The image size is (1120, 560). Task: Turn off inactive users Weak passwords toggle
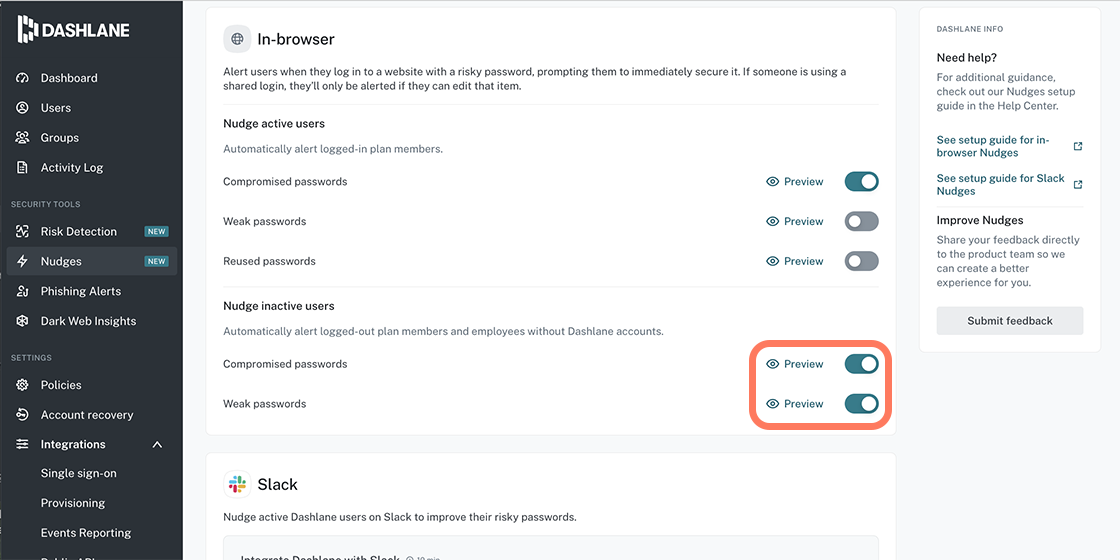pyautogui.click(x=861, y=404)
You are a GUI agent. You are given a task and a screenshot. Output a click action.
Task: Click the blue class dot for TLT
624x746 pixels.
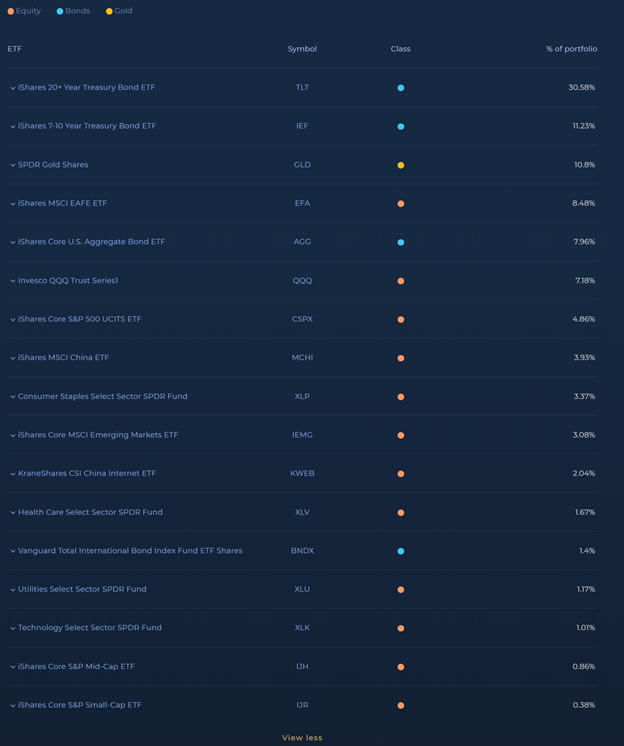pyautogui.click(x=401, y=88)
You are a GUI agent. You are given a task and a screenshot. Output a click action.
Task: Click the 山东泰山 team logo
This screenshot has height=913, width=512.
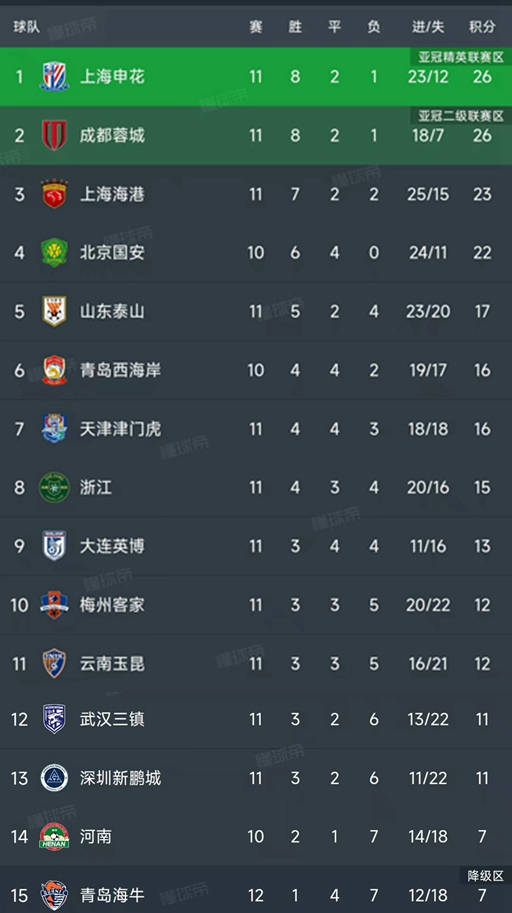point(54,312)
________________________________________
_Directions for this task_
Restate all of the data word for word and include no pictures.

_Finished task_
The image size is (1120, 560). Task: Turn off inactive users Weak passwords toggle
pyautogui.click(x=861, y=404)
You are a GUI agent. You are given a task and a screenshot. Output a click action.
Task: Click the blue class dot for TLT
624x746 pixels.
pyautogui.click(x=401, y=88)
You are a GUI agent. You are given a task and a screenshot. Output a click action.
Task: Click the 山东泰山 team logo
This screenshot has height=913, width=512.
point(54,312)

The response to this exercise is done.